The doctrine of the Trinity, in its modern form, was not officially adopted by the Seventh-day Adventist Church until 1980 — long after Ellen White had died (1915). The position this article defends is the historic Adventist position. This article does not stand on the pioneers; it stands on Scripture. But the pioneers stood where Scripture stands, and that is part of why the question is still askable inside the Adventist family today.
What this means
The divinity of Christ is real. It is full. It is not a metaphor, and it does not depend on a doctrine that turns His sonship into one.
It is divinity by inheritance: the divine nature, name, and life received from the Father at the begetting of the Son, before any created thing existed. The Son is not a creature. He was not made. He was brought forth, in the true and primary sense of that word — and He shares the Father’s nature in the only way a son can share a father’s nature, which is the way every son does, lifted to the order of God.
Eternal life is in this Son. The life that distinguishes God from every other being is in this Son, given by the Father at His being brought forth. To have the Son is to have the life. To receive Him is to receive everything Scripture promises in the gospel.
And to deny this Son — to deny that He is really, literally, the only begotten of the Father — is, in the end, to deny the very basis on which His divinity rests. The Trinitarian frame, sincere as its defenders are, makes that denial at the structural level by reinterpreting Sonship as metaphor. The Bible refuses the move. It speaks plainly. He is the Son of God. He came forth from the Father. He inherited divine life. The gospel works because of that, and only because of that.
“He that hath the Son hath life; and he that hath not the Son of God hath not life.”
1 John 5:12, KJV
Scripture summary
The Bible references on which this study rests, gathered for review:
- Proverbs 8:22–25 — The Lord’s Wisdom — Christ pre-incarnate — speaking of being brought forth from the Father before any of God’s works.
- Genesis 1:11–12 — God enshrines the “after his kind” principle of inheritance in creation as a teaching aid for the truth about His Son.
- Genesis 5:3 — Adam begat a son in his own likeness, after his image — the human pattern that mirrors the divine original.
- John 1:1, 14, 18 — The Word in the beginning, with God, was God; the Word made flesh, the only begotten of the Father, who is in the bosom of the Father.
- John 3:16 — God so loved the world that He gave His only begotten Son.
- John 5:26 — As the Father has life in Himself, He has given to the Son to have life in Himself.
- John 8:42; 16:28 — Christ’s own testimony that He proceeded forth and came from the Father.
- John 11:27; Matthew 16:16 — The disciples’ confession that He is the Christ, the Son of the living God.
- John 20:31 — The summary statement of the entire Gospel of John — these are written that you might believe Jesus is the Son of God, and that believing you might have life through His name.
- Matthew 3:17; 17:5 — The Father’s own testimony from heaven, naming the man Jesus as His beloved Son.

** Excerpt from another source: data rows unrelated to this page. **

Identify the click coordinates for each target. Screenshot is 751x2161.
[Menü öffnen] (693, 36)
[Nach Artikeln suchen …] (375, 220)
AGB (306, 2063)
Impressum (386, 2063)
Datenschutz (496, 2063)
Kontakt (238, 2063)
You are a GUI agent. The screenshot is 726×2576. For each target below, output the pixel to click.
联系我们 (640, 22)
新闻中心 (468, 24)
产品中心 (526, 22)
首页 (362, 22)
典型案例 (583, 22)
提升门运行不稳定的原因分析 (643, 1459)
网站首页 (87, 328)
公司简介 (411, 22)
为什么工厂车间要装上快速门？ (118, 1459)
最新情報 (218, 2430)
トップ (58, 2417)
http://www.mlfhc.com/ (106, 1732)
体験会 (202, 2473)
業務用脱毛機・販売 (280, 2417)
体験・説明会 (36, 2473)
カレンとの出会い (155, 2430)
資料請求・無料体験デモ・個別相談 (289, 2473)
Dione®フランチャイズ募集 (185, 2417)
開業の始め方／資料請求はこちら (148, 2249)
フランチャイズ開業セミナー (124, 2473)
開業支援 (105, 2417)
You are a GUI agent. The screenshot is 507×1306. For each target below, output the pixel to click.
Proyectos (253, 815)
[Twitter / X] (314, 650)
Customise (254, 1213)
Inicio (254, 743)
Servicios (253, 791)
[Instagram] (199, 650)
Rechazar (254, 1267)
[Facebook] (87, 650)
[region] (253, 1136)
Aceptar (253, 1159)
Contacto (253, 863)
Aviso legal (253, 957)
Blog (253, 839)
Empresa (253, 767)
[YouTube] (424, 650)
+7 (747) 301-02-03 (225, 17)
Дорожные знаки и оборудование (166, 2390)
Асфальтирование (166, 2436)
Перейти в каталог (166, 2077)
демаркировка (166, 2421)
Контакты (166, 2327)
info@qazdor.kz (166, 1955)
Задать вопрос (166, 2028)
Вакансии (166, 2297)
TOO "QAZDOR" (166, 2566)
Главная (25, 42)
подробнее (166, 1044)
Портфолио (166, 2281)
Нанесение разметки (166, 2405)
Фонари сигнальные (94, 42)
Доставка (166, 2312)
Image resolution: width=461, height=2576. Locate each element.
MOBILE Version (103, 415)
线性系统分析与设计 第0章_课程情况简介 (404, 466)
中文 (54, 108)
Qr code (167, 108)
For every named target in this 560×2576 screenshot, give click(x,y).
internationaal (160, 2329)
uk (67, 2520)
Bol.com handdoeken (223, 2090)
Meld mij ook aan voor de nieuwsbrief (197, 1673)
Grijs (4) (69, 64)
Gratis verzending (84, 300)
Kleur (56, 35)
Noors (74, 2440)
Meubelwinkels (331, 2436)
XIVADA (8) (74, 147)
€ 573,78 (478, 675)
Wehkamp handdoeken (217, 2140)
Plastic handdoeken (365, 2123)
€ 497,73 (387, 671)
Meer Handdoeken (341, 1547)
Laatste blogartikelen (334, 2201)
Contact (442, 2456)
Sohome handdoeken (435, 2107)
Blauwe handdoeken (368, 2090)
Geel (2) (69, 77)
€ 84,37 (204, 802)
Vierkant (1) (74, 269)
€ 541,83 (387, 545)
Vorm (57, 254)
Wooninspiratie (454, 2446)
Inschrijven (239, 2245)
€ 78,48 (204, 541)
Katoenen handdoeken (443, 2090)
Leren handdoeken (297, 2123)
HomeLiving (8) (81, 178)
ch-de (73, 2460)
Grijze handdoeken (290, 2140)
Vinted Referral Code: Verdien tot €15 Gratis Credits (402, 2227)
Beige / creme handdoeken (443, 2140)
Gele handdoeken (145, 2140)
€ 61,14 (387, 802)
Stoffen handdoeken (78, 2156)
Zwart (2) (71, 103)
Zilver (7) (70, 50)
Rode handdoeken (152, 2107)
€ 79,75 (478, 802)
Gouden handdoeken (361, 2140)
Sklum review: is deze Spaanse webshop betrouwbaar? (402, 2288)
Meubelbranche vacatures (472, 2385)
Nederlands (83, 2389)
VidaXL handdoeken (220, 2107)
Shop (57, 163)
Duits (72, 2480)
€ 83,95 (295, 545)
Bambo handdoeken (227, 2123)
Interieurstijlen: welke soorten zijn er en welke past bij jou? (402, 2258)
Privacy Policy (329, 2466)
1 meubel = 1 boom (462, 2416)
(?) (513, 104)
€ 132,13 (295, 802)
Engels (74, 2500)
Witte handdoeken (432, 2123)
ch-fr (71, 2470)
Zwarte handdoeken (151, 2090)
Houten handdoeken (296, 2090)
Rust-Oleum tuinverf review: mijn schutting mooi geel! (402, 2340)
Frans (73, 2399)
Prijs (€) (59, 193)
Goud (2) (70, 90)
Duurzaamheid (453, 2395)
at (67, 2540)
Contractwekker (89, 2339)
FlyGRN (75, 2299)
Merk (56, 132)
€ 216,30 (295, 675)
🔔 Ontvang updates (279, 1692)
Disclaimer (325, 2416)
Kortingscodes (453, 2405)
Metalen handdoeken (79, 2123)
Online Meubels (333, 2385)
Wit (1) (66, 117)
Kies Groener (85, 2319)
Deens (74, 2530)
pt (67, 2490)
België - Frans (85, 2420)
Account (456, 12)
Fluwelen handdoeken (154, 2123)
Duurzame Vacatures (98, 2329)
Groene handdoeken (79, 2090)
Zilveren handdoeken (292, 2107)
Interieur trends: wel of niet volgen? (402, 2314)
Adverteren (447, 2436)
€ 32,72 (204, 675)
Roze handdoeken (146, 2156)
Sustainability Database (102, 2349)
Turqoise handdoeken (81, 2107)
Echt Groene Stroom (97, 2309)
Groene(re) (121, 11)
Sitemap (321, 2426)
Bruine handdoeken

- 1 Corinthians 1:24, 30; Colossians 2:3 — Christ named as the wisdom of God, in whom are hid all the treasures of wisdom and knowledge — locking Proverbs 8 onto Christ Himself.
- Colossians 1:15–17 — The image of the invisible God, the firstborn of every creature, by whom all things were created and in whom all things consist.
- Hebrews 1:3, 5 — The brightness of the Father’s glory, the express image of His person; the Son to whom the Father said, “this day have I begotten thee.”
- 1 John 4:9–10 — The love of God manifested in sending His only begotten Son into the world.
- 1 John 5:11–12 — God has given to us eternal life, and this life is in His Son. He that has the Son has life.